What happens over the Christmas period more broadly has become heavily dependent on Black Friday trading, say Mulcahy. “If we define the core trading peak as covering November and December, the below chart shows the impact that Black Friday has had on December sales volumes,” he says. “It shows the month-on-month growth between October, November and December for the period 2013-18. Where volumes used to rise moving between November and December, there is now a clear pattern of decline (in 2018 for example, sales revenue fell by -15%).

The impact of Black Friday on Christmas sales down the years
The impact of Black Friday on Christmas sales down the years

What is actually causing the current downturn in retail?

Not a short list. According to Mulcahy – and in no particular order – all of the following issues are potentially exerting some negative influence over retail:

  • Shopper confidence – there are a number of reasons why shoppers are proving unresponsive to retailer campaigns, but the primary one is likely to be related to the number of prominent retailers who have gone into administration, closed stores, or reported falling sales. People are reluctant to buy higher-cost items when they have concerns over whether the business will still be around to fulfil their order.

 

  • Stuck in discounting – linked to that point, there has been a general dependence on discounting since summer 2018 to drive sales growth. As so much of it has been going on for so long, plus with sales being subdued, some retailers will probably be forced to go harder and deeper than they would like, which, in turn, puts pressure on their competitors to follow suit.

 

  • Spend on other areas – there have been suggestions that potential customer spend is being diverted into other areas, such as entertainment and leisure. This has not been comprehensively proven one way or the other, but remains a possibility.

 

  • Lack of new tech – when new devices gain traction for online retail conversion, they tend to create new contexts for engaging with retail sites, which drives sales growth. Smartphones and tablets both did this. At the moment there is no new device, and while voice assistants have potential, they have not reached a level of retail-use adoption yet.

 

  • Environment – a tough one to quantify perhaps, but the intense media focus on the environmental footprint of retail must be influencing shopper behaviour at least to some extent.

 

  • Brexit – there are a number of potential business impacts caused by the ongoing uncertainty, but tying up investment that might otherwise have been used to improve customer experience would be the important one here.

 

What are the chances things could suddenly turn around?

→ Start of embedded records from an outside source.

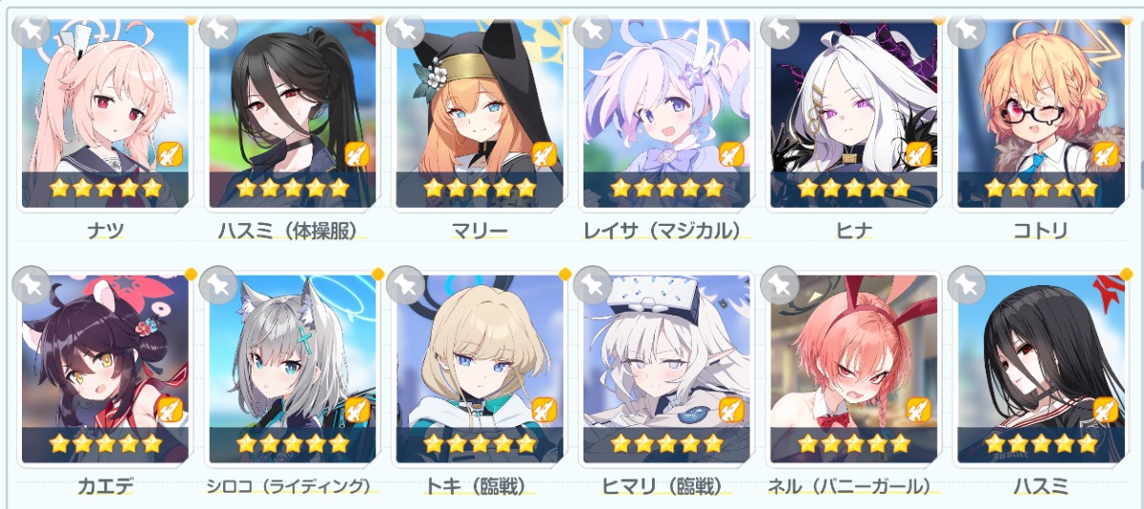Select the ハスミ（体操服）character portrait
1144x509 pixels.
coord(293,113)
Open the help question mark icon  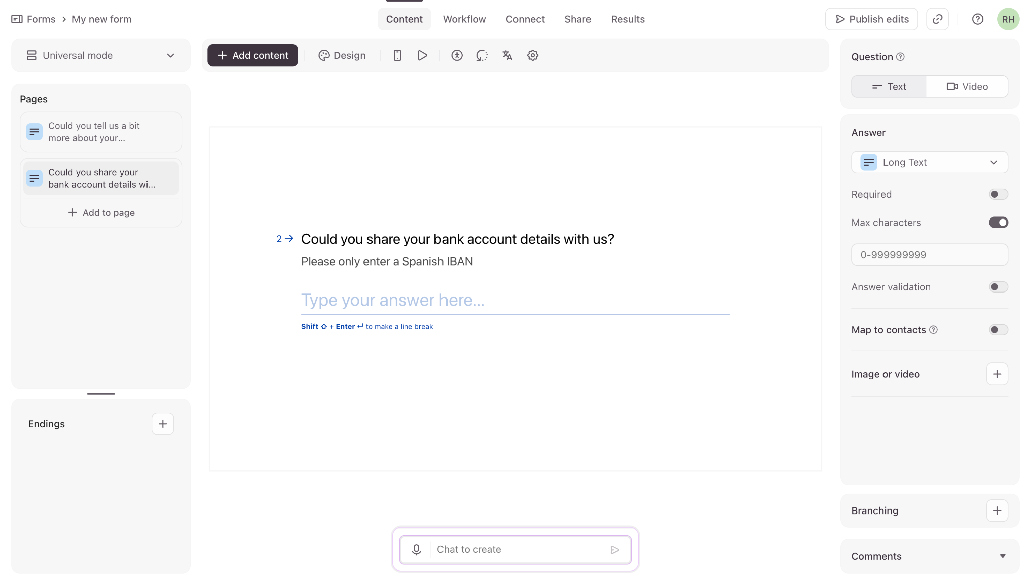977,19
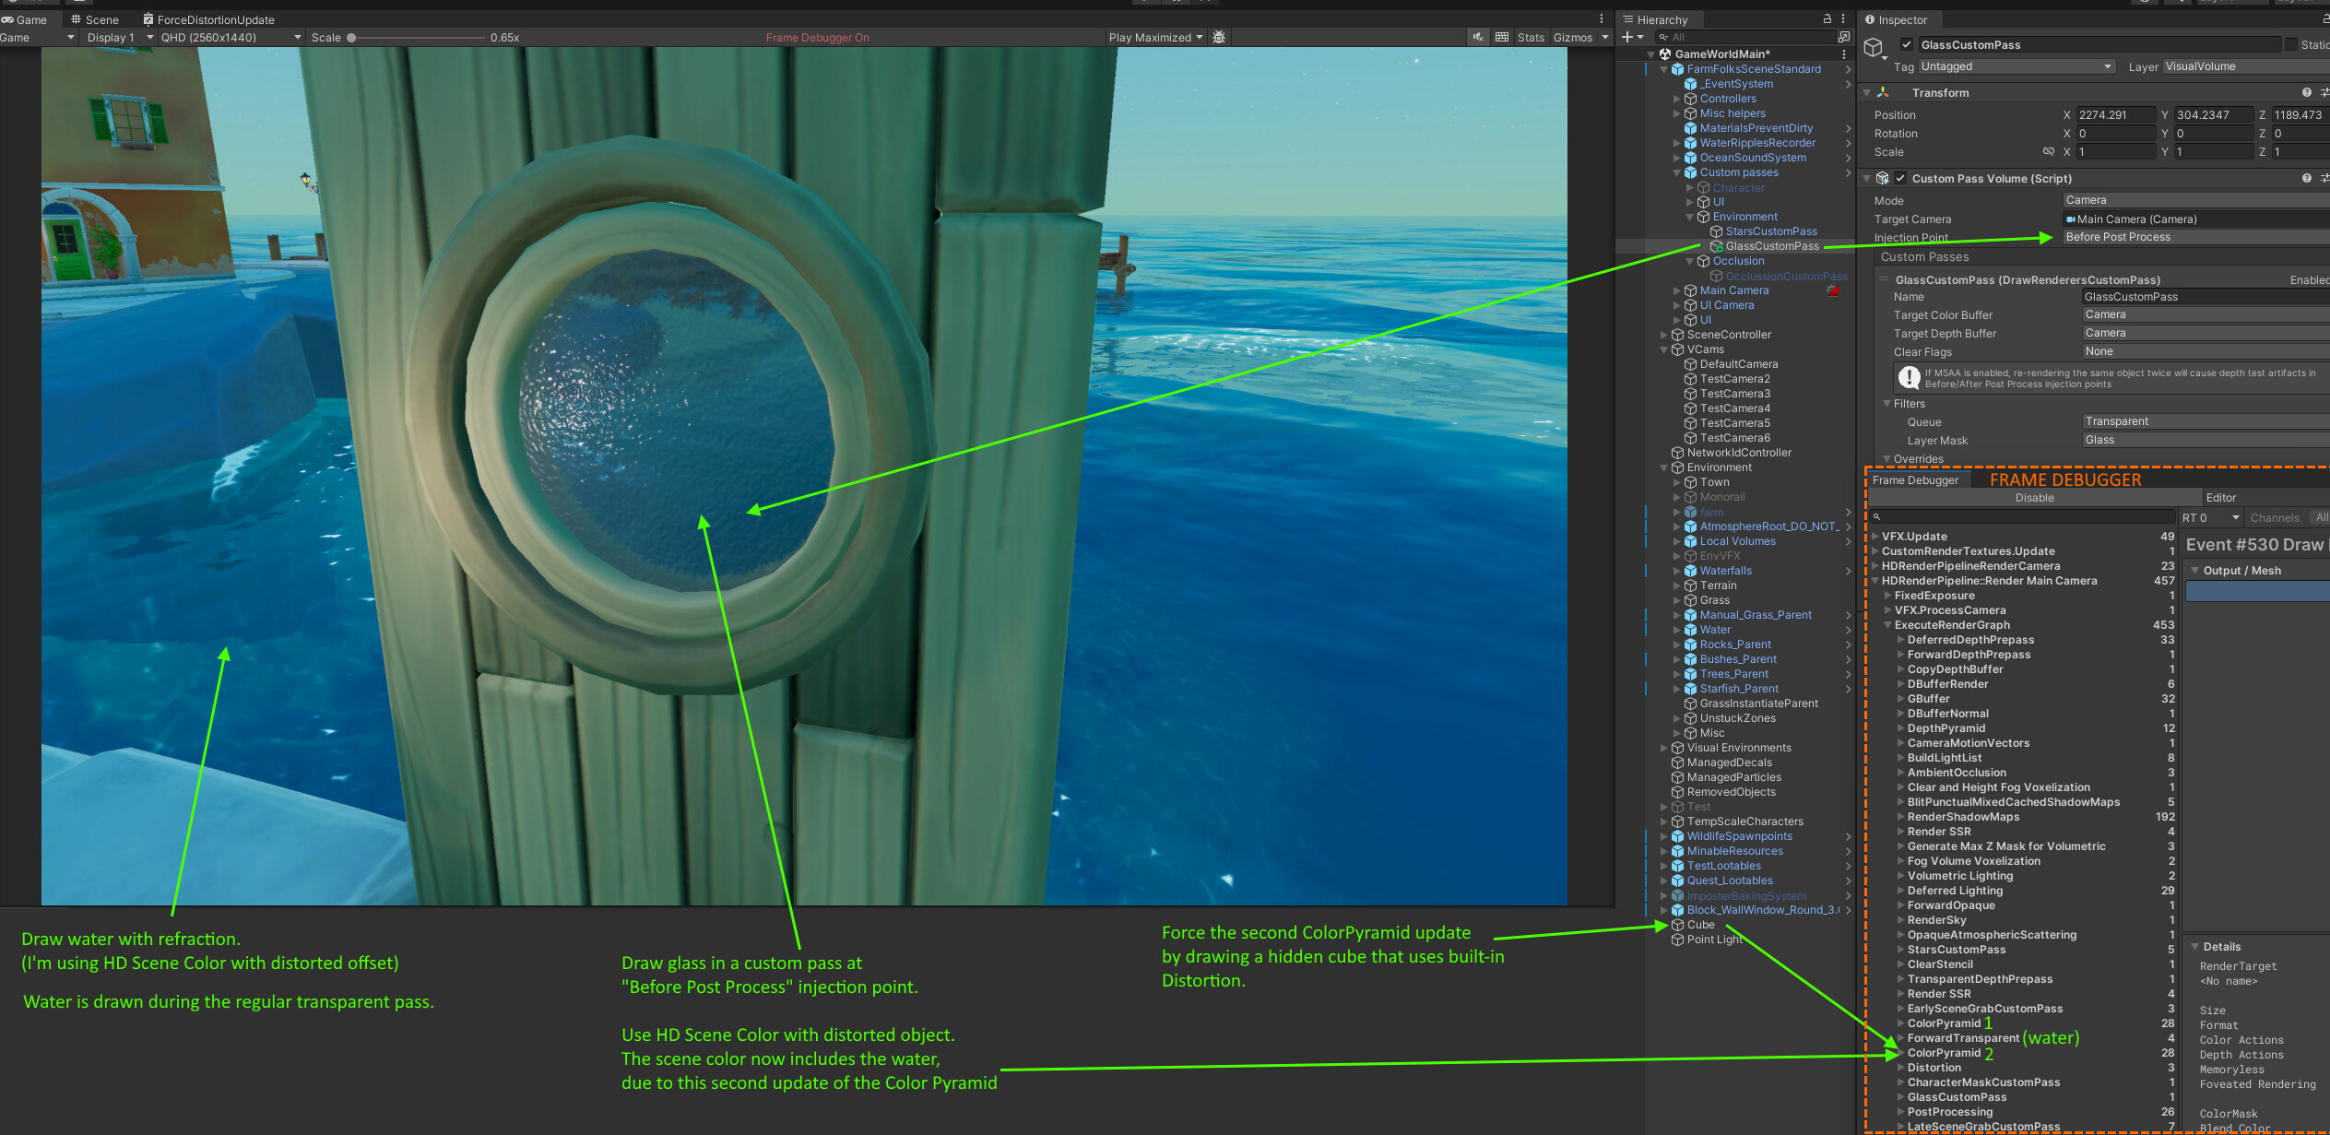
Task: Open the Frame Debugger bug icon
Action: tap(1219, 38)
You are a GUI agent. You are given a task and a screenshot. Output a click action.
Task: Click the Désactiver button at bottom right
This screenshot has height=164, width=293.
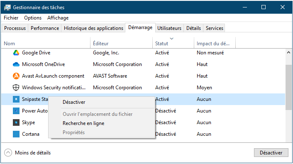[x=271, y=153]
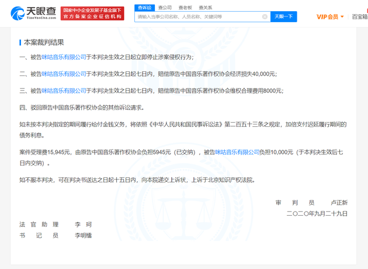Screen dimensions: 368x269
Task: Open the 查关系 tab
Action: tap(205, 8)
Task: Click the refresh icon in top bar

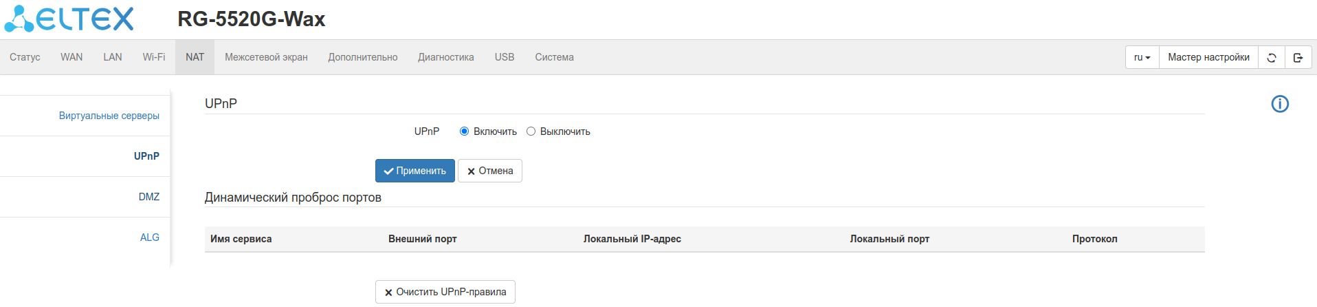Action: coord(1272,58)
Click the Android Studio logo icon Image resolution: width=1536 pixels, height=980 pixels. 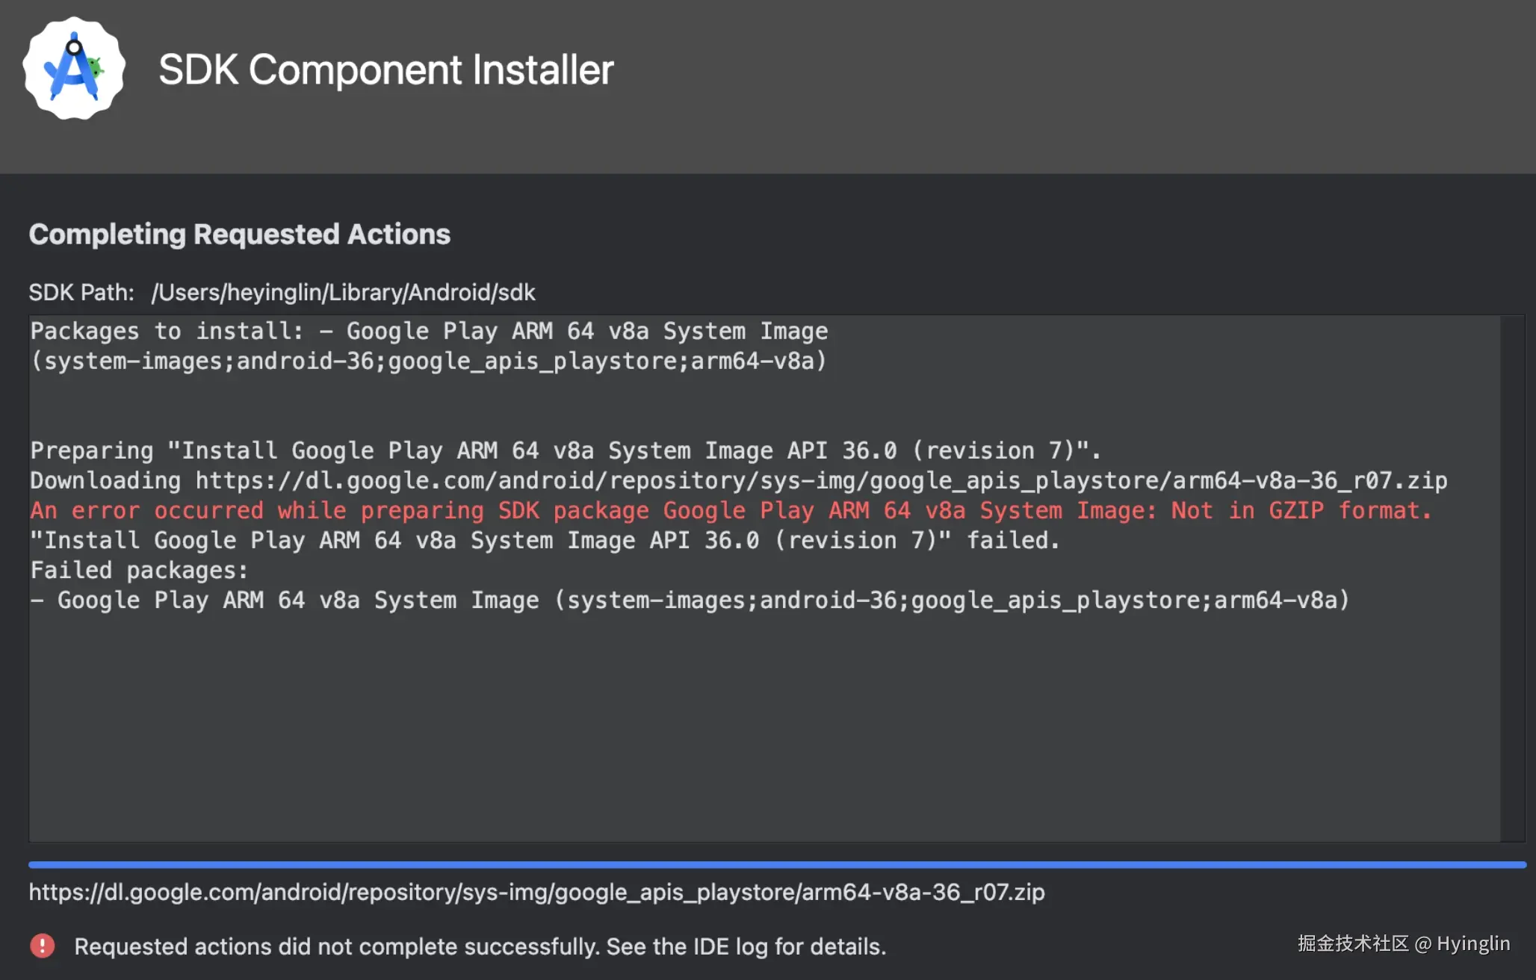pyautogui.click(x=73, y=69)
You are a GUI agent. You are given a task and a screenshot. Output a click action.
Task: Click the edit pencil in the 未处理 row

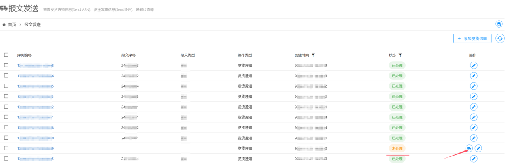coord(478,148)
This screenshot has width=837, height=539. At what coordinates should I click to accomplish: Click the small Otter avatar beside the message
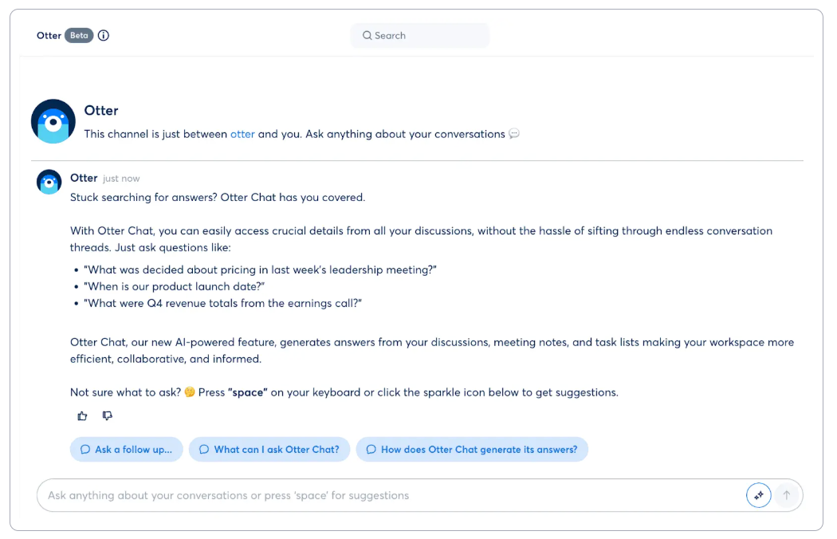[x=49, y=182]
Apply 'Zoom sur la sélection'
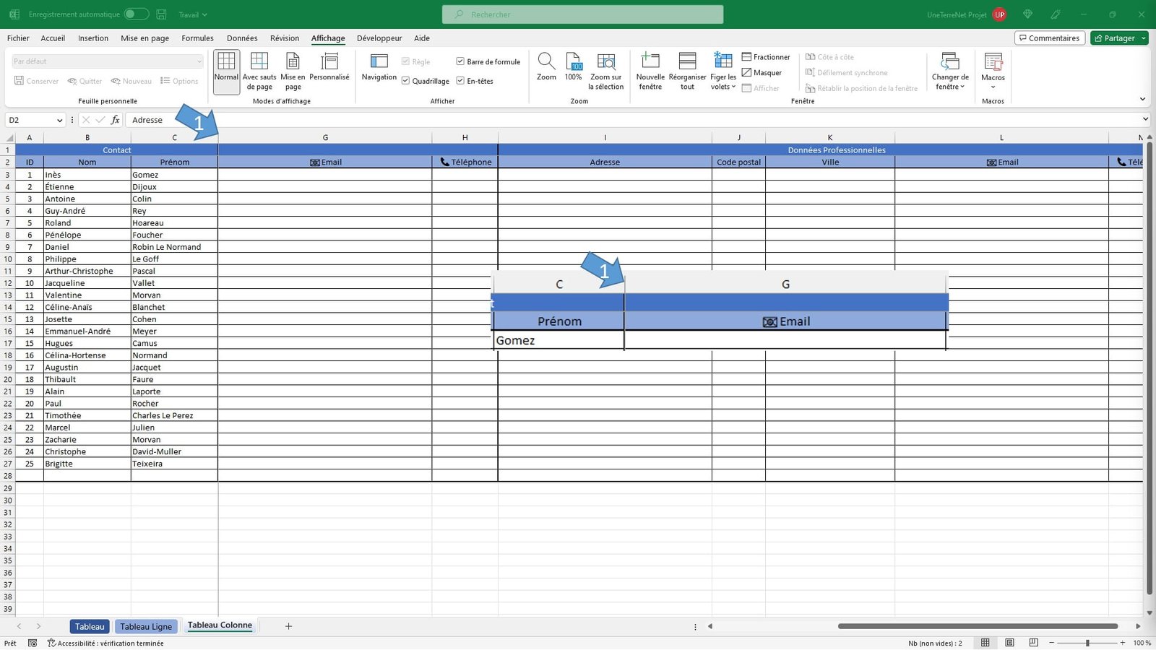The width and height of the screenshot is (1156, 650). pos(606,70)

According to Mulcahy, sales growth for the Black Friday period last year – which, by IMRG’s definition, ran for eight days from Monday 19 November through Monday 26 November in 2018 – was underwhelming, with online retail sales up +6.8% against a forecast of +12.5%.

 

“The actual day of Black Friday occurred early in the month, before many people will have been paid; this year Black Friday is on 29 November, so there is a possibility the timings may work better for shoppers,” he says. “As demand has been low, many retailers will also be carrying a lot of excess stock, meaning that there may be notably more deals available; a greater variety of offers could stimulate more purchases.”

 

Mulcahy concludes: “However, a decent Black Friday trading period, while representing a very big retail event, is unlikely to herald a fundamental turnaround in retail’s fortunes: it is too dependent on heavy discounting to restore customer confidence and demand to healthy levels again. Given how weak demand has been throughout 2019, it seems highly unlikely that Black Friday and Christmas are going to turn retail’s fortunes around.